Le rapport de la Commission du 8 février 2006 ne donne pas de recommandations spécifiques. Selon les termes du commissaire Spidla, il s'agit en fait d'"une analyse rigoureuse et minutieuse des faits" se rapportant aux tendances libre circulation des travailleurs au sein de l'UE. A partir de statistiques nationales, le rapport passe en revue les deux premières années d'une période de transition qui doit durer au maximum sept ans. Il fait valoir des arguments économiques contre les restrictions à la libre circulation des travailleurs qui existent depuis deux ans. Ce rapport est une condition du traité d'adhésion de 2003, qui a servi de point de départ à l'élargissement de 2004.
Dans son rapport, la Commission a insisté sur le fait que "l'immigration en provenance de pays non européens est un phénomène beaucoup plus important" que la circulation des travailleurs au sein de l'UE.
Chaque Etat membre est libre de décider individuellement s'il veut maintenir, abolir ou modifier ses pratiques sur cette question. Ils ont jusqu'à fin avril 2006 pour faire connaître leurs décisions. Jusqu'à présent, la Finlande, la Grèce, le Portugal et l'Espagne ont signalé leur intention de supprimer ces restrictions. Tandis que l'Autriche et l'Allemagne ont déclaré ne pas vouloir modifier leur politique pour l'instant. Si un Etat membre ne respecte pas cette date limite, le droit communautaire entre automatiquement en vigueur (ce qui signifie qu'aucune restriction ne peut être imposée sur le marché du travail).

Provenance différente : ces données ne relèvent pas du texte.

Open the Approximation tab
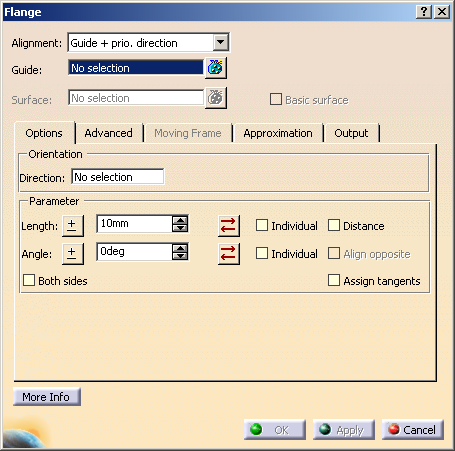This screenshot has height=451, width=455. click(278, 133)
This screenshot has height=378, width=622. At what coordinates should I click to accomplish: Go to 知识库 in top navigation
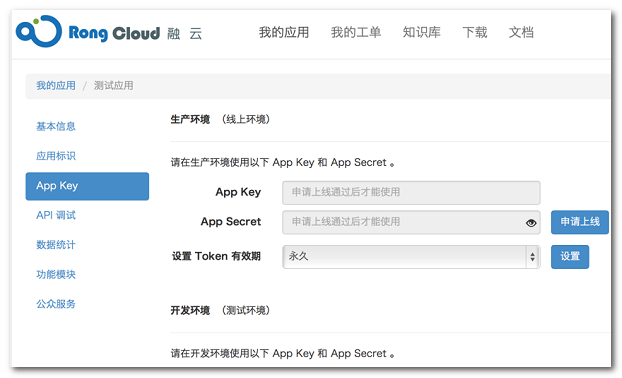[421, 32]
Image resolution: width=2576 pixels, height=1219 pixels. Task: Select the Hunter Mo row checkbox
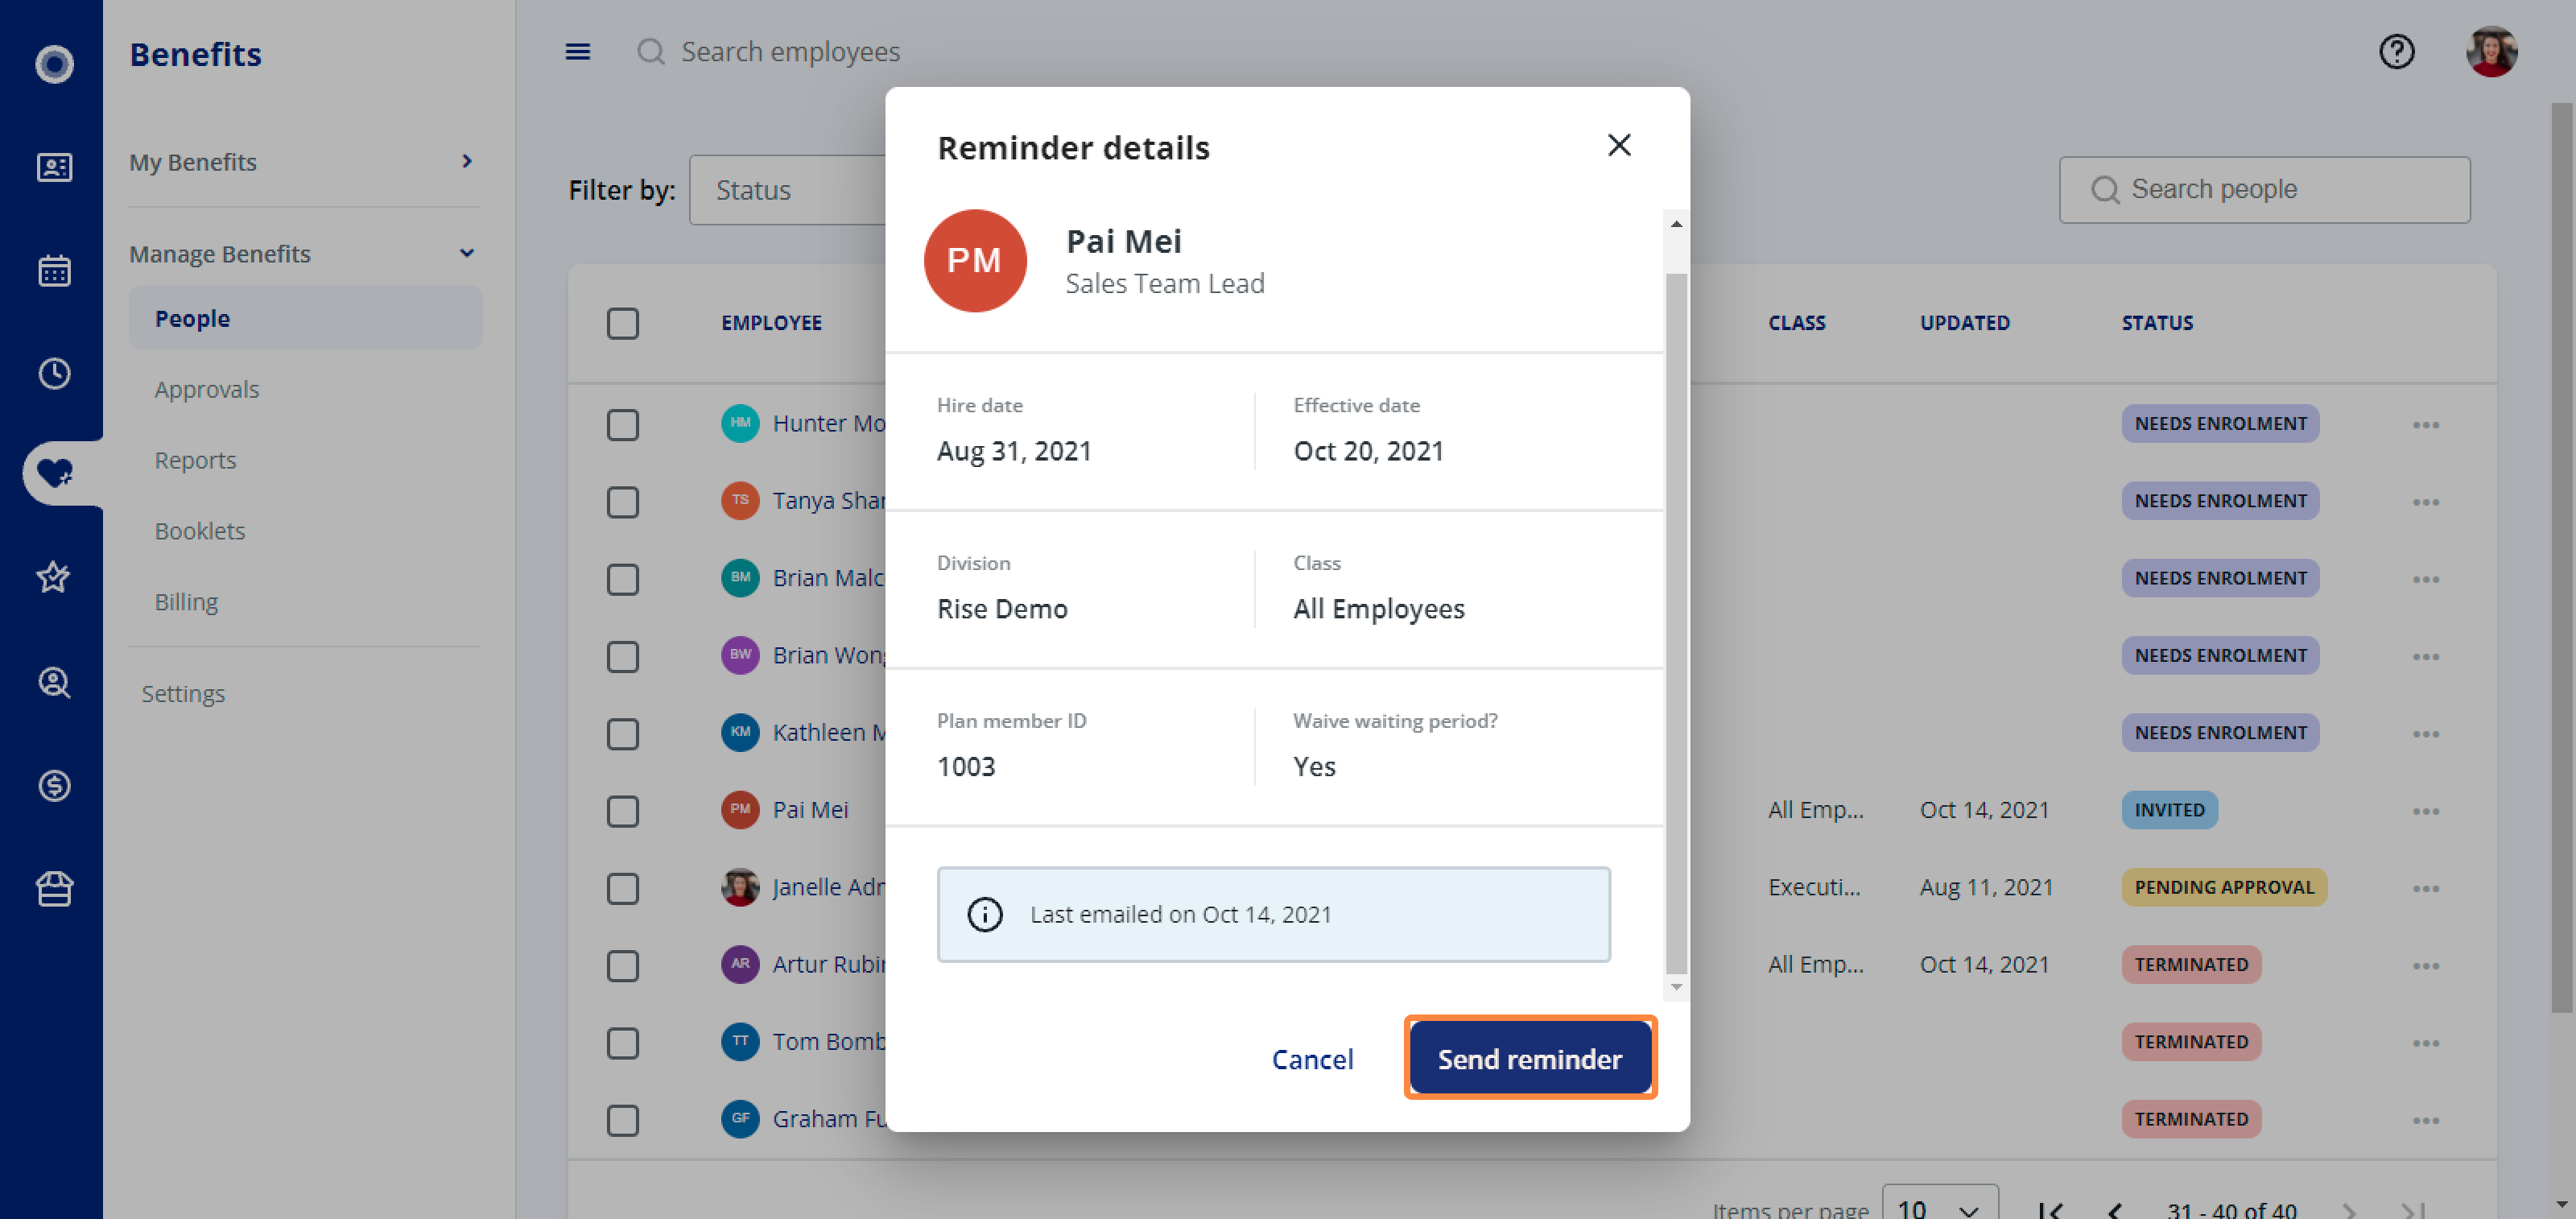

La controverse autour des restrictions à la libre circulation des travailleurs est liée à la directive très discutée sur les services, qui réglemente en partie le flux des travailleurs au sein de l'Union. Les opposants à la directive craignent que la main d'oeuvre relativement bon marché en provenance d'Europe de l'ESt applique les règles sociales et professionnelles de leur pays d'origine et remette ainsi en cause les normes applicables à l'Ouest.